China Takes The Lead In Building Quantum Data Security Networks (Axios)

For decades, physicists have looked to use the behavior of particles of light to securely send information. The basic science underlying quantum cryptography has been determined over the past 40 years, but a slew of papers published this summer by physicist Jian-Wei Pan establishes China as the early leader in deploying the technology on a global scale. Why it matters: Networks using quantum keys theoretically allow for very private communications and safe transactions — because if attacked, the key would be altered and the parties would know it wasn’t secure. That would be valuable for financial transactions or voting that involves transmitting information between two points. But beyond a handful of field tests, there hasn’t been a commitment to develop the technology at this scale until now.

How it works: Two people who want to communicate would share a number key encoded in a string of single photons (particles of light) that can be used to encrypt and decrypt a message. It’s secure because if someone tries to intercept the message, the photons would be physically altered and the key would no longer work, but the data would be secure. The vision: Optical fibers carry photons short distances on the ground (anything more than about 200 kilometers and the fiber absorbs the photon signal). So researchers want to pair them with satellites that can relay the signal and then drop it back down to a receiver on Earth. That goes on and on, ultimately carrying the information around the globe to the intended receiver.

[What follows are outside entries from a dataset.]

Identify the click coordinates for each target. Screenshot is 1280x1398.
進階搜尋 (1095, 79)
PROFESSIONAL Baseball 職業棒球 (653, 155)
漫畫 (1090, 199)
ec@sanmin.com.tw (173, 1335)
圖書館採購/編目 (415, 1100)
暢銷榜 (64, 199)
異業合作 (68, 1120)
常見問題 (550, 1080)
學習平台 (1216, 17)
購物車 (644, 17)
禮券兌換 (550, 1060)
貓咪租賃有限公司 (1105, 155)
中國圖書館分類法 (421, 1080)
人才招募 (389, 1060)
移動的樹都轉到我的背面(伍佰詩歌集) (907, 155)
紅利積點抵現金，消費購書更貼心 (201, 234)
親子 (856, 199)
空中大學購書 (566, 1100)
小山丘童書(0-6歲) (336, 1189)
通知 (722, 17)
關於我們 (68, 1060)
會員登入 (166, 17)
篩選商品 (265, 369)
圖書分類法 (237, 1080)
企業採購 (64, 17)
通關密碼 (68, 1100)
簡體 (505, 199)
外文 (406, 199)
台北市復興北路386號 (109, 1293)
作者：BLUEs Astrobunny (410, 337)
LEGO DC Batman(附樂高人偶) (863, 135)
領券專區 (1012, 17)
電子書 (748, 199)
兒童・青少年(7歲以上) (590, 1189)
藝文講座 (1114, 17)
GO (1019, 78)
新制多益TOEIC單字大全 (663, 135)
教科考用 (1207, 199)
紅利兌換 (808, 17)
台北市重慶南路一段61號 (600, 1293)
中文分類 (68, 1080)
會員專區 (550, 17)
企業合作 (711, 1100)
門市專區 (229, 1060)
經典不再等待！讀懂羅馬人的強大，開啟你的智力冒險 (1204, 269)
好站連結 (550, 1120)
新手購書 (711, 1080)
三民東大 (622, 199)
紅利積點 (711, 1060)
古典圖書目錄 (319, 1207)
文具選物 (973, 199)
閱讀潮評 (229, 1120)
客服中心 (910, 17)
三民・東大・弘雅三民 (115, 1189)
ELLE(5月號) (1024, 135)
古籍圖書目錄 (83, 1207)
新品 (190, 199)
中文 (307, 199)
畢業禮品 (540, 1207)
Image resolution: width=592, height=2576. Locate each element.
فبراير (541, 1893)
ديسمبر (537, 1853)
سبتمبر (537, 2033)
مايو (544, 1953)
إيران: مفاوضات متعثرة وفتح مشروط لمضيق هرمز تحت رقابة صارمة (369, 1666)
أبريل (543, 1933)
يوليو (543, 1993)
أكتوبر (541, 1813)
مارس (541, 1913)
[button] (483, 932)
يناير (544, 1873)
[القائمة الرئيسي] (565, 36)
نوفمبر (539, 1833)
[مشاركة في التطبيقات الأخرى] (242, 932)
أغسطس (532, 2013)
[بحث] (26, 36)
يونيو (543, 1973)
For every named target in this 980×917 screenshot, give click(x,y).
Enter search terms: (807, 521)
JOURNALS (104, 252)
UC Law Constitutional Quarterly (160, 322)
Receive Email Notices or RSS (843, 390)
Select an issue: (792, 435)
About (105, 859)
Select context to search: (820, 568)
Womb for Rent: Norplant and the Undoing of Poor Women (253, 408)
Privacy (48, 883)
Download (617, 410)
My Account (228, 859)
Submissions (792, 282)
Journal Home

What they did: China built a 2,000-km fiber optic network between Beijing and Shanghai and launched a satellite last year — both dedicated to basic research on quantum satellite communications. So far, they’ve used it to:

• Send photons from the satellite to telescopes 1,200 km apart on the ground that acted as receivers. • Transmit quantum-encoded information from the ground to the satellite. • Distribute an actual quantum key string of photons from the satellite to the ground. • Shared the key between two ground receivers — during the day. (That’s key because light from the sun, moon and cities on Earth can drown out the photon signal. The current satellite only operates at night.) “They all together prove that a number of different concepts relevant for the quantum internet really do work in a space setting,” says Anton Zeilinger, a quantum physicist at the University of Vienna who was Pan’s advisor.

The bottom line: China’s achievements are more technological than scientific, but they represent a true advance in the development and deployment of these technologies, says Ray Newell of Los Alamos National Laboratory. He points out that many of the fundamental science and technologies for quantum key distribution were invented in the United States. (Satellite-based quantum key distribution was invented at Los Alamos, which holds the original patent for the technology.) Other countries possess the knowledge to build these systems, but China is the first to make a major investment. “In China, the decision to build it was done at the beginning, and then they went through with a lot of manpower and money,” says Norbert Lutkenhaus from the University of Waterloo.